QUOTED PASSAGE →
+++

Daily Prompt: Proud.

Maybe I am dating myself, but when I read this prompt I immediately thought of that old SNL skit: Daily Affirmation with Stuart Smalley. I loved that character! Stuart Smalley (aka Al Franken) would preen and smile into the mirror saying, “I’m good enough, I’m smart enough and doggone it, people like me!”I have found that if an affirmation does not come from the external world (and you think it should), then it is smart and necessary to give one to yourself! Stuart_Smalley

I’m lucky in that my amazing husband gives me loving affirmations almost every day. He sees the miraculous in almost everything I do. If I worked out and rode my bike for 45 minutes, he says I’m an uber athlete…If I paint a picture, he thinks it’s a true work of art, even though I know my perspective is wonky and my colors muddy. Just yesterday he was proud of me for figuring out how to adjust his complicated sound system so it would stream my Pandora tunes (I’m not a total Luddite when it comes to tech :-)). He’s my biggest cheerleader and it’s a real boost to my self-esteem to have his supportive voice running a track in my mind; far better to let my brain’s auto track run on a positive note rather than a negative.

+++

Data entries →
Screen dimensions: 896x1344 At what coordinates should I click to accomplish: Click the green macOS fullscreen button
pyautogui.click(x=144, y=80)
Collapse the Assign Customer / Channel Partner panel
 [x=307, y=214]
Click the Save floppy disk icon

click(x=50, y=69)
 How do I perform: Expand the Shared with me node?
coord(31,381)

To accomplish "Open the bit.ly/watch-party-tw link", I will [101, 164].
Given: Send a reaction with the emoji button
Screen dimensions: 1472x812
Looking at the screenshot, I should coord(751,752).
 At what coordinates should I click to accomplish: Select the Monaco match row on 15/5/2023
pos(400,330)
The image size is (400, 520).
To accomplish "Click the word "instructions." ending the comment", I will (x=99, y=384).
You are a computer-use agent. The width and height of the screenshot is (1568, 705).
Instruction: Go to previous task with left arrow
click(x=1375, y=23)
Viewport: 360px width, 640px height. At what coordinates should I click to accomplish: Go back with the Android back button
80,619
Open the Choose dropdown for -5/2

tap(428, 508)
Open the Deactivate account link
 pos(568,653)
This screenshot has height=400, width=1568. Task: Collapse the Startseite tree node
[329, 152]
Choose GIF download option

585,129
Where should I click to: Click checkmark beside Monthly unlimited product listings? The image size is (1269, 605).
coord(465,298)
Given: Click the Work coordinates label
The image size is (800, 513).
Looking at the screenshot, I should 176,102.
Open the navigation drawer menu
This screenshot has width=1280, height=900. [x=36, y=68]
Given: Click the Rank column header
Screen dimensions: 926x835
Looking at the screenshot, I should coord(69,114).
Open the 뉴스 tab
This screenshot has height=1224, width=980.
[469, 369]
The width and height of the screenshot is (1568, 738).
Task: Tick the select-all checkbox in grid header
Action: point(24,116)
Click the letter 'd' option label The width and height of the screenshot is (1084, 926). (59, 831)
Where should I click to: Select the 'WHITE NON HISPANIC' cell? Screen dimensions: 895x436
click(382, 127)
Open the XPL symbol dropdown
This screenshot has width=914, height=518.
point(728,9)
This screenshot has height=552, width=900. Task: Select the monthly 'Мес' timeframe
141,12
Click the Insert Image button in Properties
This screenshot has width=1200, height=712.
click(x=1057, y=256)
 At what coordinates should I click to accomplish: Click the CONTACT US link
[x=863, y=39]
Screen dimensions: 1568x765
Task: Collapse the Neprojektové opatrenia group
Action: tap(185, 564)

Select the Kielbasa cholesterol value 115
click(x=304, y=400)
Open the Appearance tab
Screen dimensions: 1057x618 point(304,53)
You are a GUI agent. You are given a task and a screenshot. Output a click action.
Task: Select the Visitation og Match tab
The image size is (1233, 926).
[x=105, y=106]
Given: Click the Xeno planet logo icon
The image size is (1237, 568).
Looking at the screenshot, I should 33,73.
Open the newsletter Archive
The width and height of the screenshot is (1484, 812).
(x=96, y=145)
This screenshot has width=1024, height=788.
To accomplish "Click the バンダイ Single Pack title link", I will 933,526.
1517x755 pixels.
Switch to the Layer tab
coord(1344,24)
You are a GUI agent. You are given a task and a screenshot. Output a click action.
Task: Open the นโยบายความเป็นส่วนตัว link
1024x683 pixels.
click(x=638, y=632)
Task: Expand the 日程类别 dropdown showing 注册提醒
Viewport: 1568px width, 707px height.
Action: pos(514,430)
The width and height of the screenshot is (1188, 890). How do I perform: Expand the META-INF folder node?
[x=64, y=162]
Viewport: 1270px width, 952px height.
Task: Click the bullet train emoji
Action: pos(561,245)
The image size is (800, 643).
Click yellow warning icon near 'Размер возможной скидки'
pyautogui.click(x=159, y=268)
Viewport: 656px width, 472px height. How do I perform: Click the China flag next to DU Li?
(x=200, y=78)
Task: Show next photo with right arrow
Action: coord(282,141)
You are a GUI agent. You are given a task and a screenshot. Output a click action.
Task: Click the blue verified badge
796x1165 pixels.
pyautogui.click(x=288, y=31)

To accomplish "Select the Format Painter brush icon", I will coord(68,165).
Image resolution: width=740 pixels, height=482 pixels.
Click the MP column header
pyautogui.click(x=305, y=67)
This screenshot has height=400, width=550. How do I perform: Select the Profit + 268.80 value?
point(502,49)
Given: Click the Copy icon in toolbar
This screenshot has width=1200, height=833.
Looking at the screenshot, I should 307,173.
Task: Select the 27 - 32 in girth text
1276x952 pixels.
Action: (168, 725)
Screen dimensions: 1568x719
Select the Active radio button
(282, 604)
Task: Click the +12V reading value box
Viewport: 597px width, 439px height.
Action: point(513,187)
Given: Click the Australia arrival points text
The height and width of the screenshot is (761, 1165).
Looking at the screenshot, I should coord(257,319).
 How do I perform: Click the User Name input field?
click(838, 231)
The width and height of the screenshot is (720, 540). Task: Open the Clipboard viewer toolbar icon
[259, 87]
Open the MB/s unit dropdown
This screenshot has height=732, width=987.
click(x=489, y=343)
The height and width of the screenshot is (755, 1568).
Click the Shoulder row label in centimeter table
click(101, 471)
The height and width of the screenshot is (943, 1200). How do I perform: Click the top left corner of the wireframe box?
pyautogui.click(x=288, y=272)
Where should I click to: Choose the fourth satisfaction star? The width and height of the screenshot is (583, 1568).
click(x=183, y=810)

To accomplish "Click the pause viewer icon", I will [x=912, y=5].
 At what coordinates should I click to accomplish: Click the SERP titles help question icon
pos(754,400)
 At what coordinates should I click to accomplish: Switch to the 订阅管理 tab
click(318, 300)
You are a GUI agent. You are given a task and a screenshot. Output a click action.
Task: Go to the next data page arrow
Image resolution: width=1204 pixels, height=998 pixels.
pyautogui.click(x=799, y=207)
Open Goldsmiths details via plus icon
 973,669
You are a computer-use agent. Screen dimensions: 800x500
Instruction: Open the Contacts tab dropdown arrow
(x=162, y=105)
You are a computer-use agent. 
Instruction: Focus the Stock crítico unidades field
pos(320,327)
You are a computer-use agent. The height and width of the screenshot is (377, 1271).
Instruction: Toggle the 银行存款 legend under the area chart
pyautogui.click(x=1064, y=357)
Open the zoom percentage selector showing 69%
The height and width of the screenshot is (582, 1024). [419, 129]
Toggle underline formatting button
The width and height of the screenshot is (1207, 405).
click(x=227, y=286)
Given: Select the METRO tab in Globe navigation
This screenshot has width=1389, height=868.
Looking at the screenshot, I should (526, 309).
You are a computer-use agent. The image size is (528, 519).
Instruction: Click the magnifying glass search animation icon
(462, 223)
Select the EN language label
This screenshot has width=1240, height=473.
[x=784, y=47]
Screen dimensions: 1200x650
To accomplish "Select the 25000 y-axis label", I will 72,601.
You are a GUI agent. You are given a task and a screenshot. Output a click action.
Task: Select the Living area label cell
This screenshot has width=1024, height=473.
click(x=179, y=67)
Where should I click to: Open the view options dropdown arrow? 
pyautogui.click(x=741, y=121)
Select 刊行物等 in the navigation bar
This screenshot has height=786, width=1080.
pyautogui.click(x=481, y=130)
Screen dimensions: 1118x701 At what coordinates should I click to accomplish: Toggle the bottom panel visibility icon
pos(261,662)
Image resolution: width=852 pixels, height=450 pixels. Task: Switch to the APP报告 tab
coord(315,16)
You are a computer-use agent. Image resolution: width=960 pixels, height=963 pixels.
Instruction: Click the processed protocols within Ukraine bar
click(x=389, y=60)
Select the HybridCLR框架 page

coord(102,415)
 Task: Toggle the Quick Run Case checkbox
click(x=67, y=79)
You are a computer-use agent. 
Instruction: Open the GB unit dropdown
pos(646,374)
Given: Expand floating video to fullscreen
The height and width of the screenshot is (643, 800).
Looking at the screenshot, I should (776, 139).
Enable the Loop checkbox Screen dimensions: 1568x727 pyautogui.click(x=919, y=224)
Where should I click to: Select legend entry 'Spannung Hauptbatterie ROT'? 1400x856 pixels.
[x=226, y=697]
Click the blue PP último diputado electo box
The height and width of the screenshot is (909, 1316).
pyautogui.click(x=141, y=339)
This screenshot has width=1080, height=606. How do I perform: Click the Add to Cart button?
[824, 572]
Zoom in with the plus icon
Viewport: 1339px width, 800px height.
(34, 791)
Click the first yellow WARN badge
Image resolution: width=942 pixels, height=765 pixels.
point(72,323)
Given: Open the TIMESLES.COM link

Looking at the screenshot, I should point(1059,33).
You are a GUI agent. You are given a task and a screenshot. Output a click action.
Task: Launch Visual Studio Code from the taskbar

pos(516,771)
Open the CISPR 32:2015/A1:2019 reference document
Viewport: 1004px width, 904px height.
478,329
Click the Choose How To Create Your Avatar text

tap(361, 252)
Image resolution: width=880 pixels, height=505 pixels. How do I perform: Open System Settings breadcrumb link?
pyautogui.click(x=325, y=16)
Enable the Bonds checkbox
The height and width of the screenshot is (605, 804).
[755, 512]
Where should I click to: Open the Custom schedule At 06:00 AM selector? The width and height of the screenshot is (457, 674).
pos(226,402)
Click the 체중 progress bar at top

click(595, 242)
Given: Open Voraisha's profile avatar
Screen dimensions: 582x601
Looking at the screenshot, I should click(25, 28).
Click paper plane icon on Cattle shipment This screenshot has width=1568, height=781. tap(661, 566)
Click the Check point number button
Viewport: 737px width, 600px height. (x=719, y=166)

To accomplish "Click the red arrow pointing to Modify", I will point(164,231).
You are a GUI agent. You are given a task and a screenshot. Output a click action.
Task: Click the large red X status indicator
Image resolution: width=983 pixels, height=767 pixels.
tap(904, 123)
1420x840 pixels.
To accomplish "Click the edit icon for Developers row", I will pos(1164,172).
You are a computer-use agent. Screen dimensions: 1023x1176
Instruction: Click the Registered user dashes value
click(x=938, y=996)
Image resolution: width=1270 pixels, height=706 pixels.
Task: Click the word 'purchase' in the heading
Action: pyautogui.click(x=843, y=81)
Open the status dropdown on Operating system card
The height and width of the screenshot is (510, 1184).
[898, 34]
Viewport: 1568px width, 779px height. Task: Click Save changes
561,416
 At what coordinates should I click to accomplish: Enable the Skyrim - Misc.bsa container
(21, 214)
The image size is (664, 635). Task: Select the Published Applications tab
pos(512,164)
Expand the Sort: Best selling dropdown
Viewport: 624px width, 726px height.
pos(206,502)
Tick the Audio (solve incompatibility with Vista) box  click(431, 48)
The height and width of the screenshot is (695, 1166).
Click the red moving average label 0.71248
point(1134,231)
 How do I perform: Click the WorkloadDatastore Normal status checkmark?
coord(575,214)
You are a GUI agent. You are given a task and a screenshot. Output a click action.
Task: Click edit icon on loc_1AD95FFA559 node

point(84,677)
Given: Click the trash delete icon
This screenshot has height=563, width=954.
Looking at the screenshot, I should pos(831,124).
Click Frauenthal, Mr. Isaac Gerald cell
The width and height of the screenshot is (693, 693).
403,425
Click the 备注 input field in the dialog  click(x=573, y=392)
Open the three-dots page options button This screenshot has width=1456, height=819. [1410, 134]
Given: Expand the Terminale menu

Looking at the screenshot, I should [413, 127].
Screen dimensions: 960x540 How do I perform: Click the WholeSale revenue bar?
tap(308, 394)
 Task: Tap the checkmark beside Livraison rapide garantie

+++

ASSIGNMENT 1 →
In the post on the daily prompt "Proud," why does the writer value having the husband's supportive voice running a track in mind? Answer in one to three sentences.
ASSIGNMENT 2 →
Could you carry the post on the daily prompt "Proud" forward, picking up right after its final sentence?

ANSWER SECTION 1 →
The writer says it is far better to let the brain's auto track run on a positive note than on a negative one. The husband's supportive voice keeps that track positive, which gives the writer's self-esteem a real boost.

ANSWER SECTION 2 →
My husband often tells me he’s proud of me, but I think one of the most important times was when I finished my first triathlon – a sport he adores and competes in often. I was very nervous, especially about the swim, but I did it and felt great crossing the finish line. I even completed the course with a smile and a respectable time. So for that accomplishment I was proud of me too 🙂

I think most of us humans are too quick to put ourselves down, to focus on what we did “wrong” rather than what we did “right” or what felt good in the moment. Maybe by remembering the importance of self-love and a healthy dose of daily compassion we can begin to chip away at the foundation that so frequently reverts to focusing on the negative. I, for one, like Stuart Smalley’s daily affirmation and I try now to pat myself on the back if I am brave enough to tackle something challenging.